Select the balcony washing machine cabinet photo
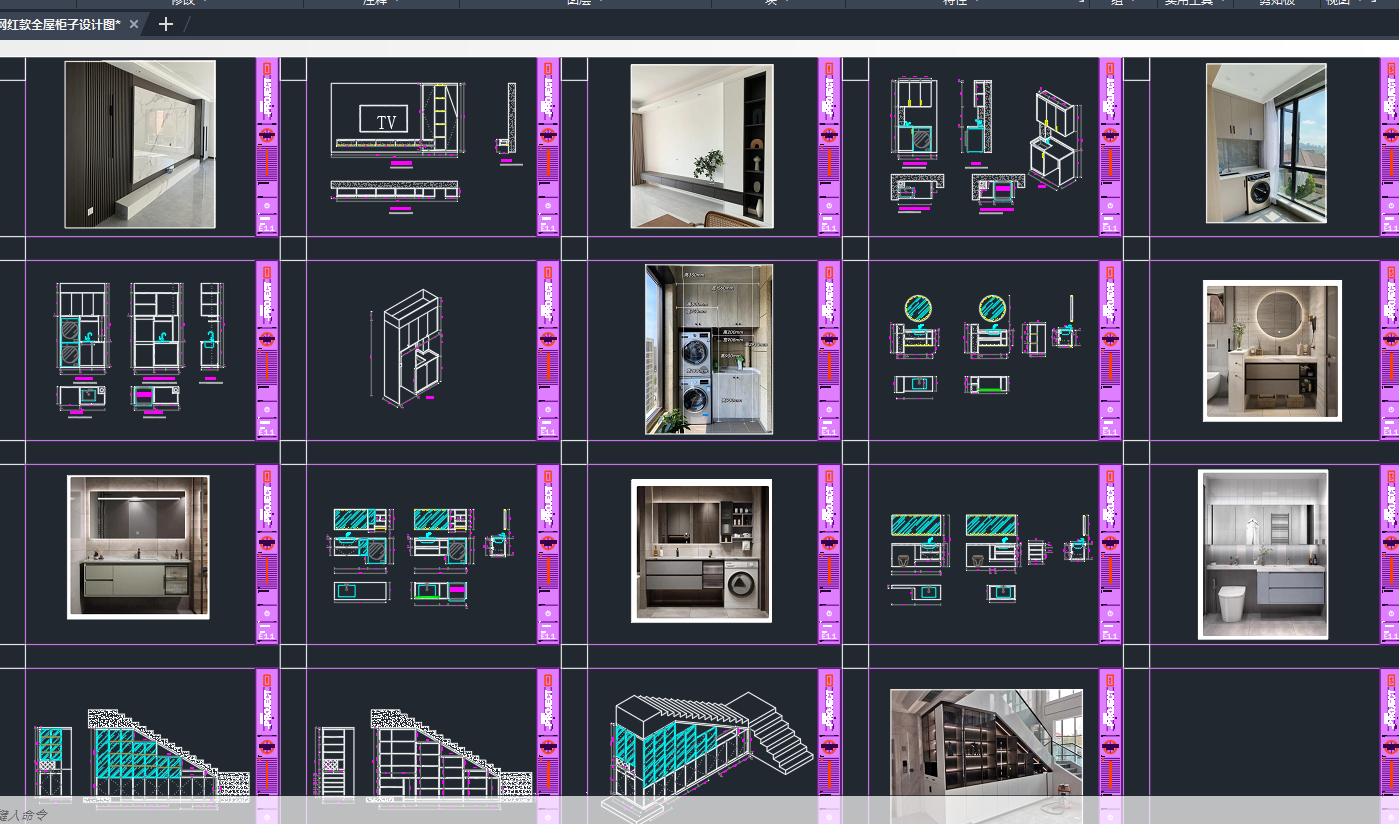This screenshot has width=1399, height=824. coord(1266,143)
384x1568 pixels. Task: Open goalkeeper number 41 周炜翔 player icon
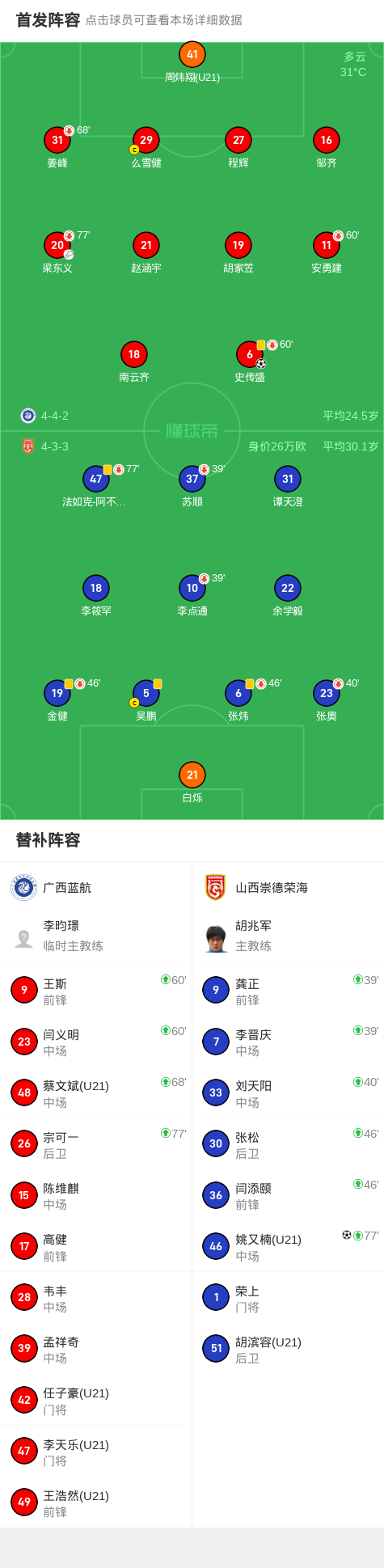192,55
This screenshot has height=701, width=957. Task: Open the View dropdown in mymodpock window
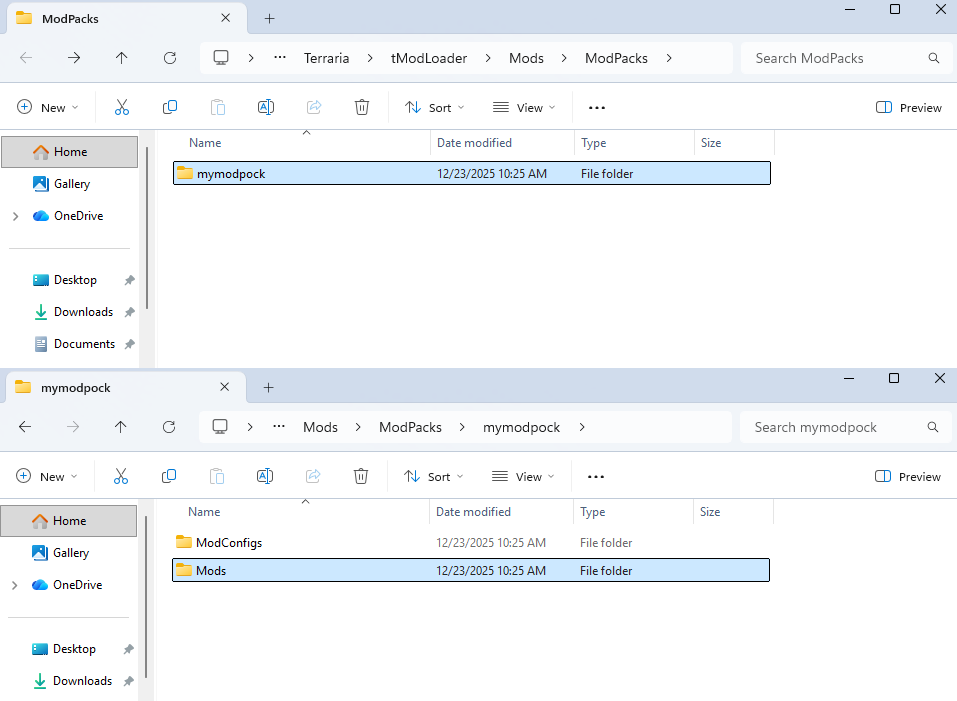pyautogui.click(x=523, y=476)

### Task instructions
An exact copy of the lines from the one with "384x1568 pixels. Task: Open" through the last line of the records, inclusive, is required, with all pictures left out.

### Answer space
384x1568 pixels. Task: Open goalkeeper number 41 周炜翔 player icon
192,55
This screenshot has height=701, width=957. Task: Open the View dropdown in mymodpock window
pyautogui.click(x=523, y=476)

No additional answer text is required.